Saturday, June 8, 2013

Stemming the flood of animals

This past week I was at one of the largest shelters in the United States. At one point, I was standing by a door chatting with some of my co-workers for ten minutes, and during those ten minutes we saw three sets of people coming in to surrender their dogs. This shelter takes in about 100 animals a day, 30,000 animals a year.

My co-workers and I realized that the biggest problem this shelter faced was its massive intake. Nothing else they could do to solve their problems would be more effective than reducing that. In fact, it has been shown again and again that euthanasia in shelters mirrors intake: more intake means more euthanasia, and less intake means less euthanasia. But how do you reduce intake?

When I was catching up on my life this morning with my husband, I told him about managed intake: the shelter only accepts owner-surrendered animals that they have room for. If they don’t have space, they don’t accept the animal. The animal may be put on a waiting list, and ideally the shelter offers support during the wait (food if the owner can’t afford to feed the animal, behavioral advice, help finding animal-friendly housing).

In the case of animals that the shelter knows that they will have great difficulty placing (old, sick, etc.), they will let the owner know that they will immediately euthanize the animal. This sounds cold, but the alternative that many shelters practice is to take the animal in and euthanize it without warning the owner that this is inevitable. (No one likes conflict, least of all institutions run by local government.) This approach shifts the responsibility onto the owner. Although many people who surrender animals to shelters know that the animal may be killed, it is much easier to convince yourself that that could never happen to your animal (which you know is so wonderful) if there is some chance that the animal will survive. This puts the choice of euthanasia onto the shelter, and the blame onto the shelter. But moving the decision back to the owner means that the owner has to deal with the decision, and hopefully find another solution, or at least take the experience into account the next time they acquire an animal or have difficulties with a pet. (Is the experience of surrendering a pet to an unknown fate more difficult than the experience of having a healthy pet euthanized? I have my own guess, and you can make yours.)

○ ○ ○ ○

▶ [PARTS OF THE EXERCISE]:
1. Output the passage on shelter intake from "Stemming the flood" up to and including "animals a year.", copying every word unchanged.
2. Go on with the text about reducing shelter intake, picking up after its last sentence.
The material after this point was taken from a different source.

Item-finding records:

○ ○ ○ ○

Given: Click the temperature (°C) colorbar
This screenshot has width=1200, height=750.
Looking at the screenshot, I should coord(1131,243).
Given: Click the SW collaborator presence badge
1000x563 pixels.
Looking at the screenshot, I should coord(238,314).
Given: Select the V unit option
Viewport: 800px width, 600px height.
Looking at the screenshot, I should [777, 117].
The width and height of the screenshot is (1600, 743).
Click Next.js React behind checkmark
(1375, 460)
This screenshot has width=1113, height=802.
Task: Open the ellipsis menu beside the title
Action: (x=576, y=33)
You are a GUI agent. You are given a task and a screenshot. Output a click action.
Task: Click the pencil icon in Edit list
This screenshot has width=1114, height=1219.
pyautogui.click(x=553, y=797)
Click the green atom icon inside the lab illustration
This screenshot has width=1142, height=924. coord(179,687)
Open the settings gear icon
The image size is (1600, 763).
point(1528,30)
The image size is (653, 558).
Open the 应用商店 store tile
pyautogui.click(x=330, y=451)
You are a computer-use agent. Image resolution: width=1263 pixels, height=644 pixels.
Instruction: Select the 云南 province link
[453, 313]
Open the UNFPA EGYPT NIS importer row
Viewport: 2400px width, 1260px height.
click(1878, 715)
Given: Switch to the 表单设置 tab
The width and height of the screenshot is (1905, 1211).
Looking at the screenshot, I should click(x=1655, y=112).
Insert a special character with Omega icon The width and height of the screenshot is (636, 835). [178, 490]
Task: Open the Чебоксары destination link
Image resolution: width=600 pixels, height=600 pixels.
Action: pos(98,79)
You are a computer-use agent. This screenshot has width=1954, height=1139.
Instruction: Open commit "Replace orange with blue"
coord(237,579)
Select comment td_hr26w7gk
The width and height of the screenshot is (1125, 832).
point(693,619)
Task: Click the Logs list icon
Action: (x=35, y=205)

○ ○ ○ ○

▶ [EXPECTED RESPONSES]:
1.
Stemming the flood of animals

This past week I was at one of the largest shelters in the United States. At one point, I was standing by a door chatting with some of my co-workers for ten minutes, and during those ten minutes we saw three sets of people coming in to surrender their dogs. This shelter takes in about 100 animals a day, 30,000 animals a year.

2.
My husband (kindly playing the foil in the Socratic dialogues of this blog) asked me about the unintended consequences of such a policy. The shelter is mandated by the county to accept stray dogs. Will the policy result in more people untruthfully representing their surrendered pets as strays? Will it even result in more animals being abandoned on the street?

We don’t know; the research hasn’t been done. Some shelters have experimented with managed intake, and their experience has been that this policy does not actually cause very many people to do reprehensible things. Mostly, people will put their animals on the waiting list (perhaps with some yelling at the shelter employees first), and then some of them will surrender the animal when room is available, and some will find other options (like a friend who wants a dog), and some will decide to keep the animal after all. And some will be lost to follow up, so perhaps those people do put the animal on the street.

But here is what I think about it: abandoning an animal on the street is illegal. So if a shelter institutes managed intake, and as a result some people break the law, whose fault is that? Is it the shelter’s fault? In my book, the shelter is behaving very responsibly by refusing to accept animals that they cannot care for, and by being honest that a new animal which is accepted must be euthanized. Some support for owners who need it is essential, and should be considered a part of managed intake. If an owner responds to this policy by breaking the law, I feel that the blame is with them. Perhaps increased enforcement of animal cruelty laws (which include neglect) is the proper answer to this problem.

More and more shelters are considering managed intake. I think there will be anger in some communities at first, but I am very hopeful that if enough shelters institute this policy, there will eventually be a sea change in our culture’s approach to unwanted animals. Whose problem is an unwanted animal? The owner's.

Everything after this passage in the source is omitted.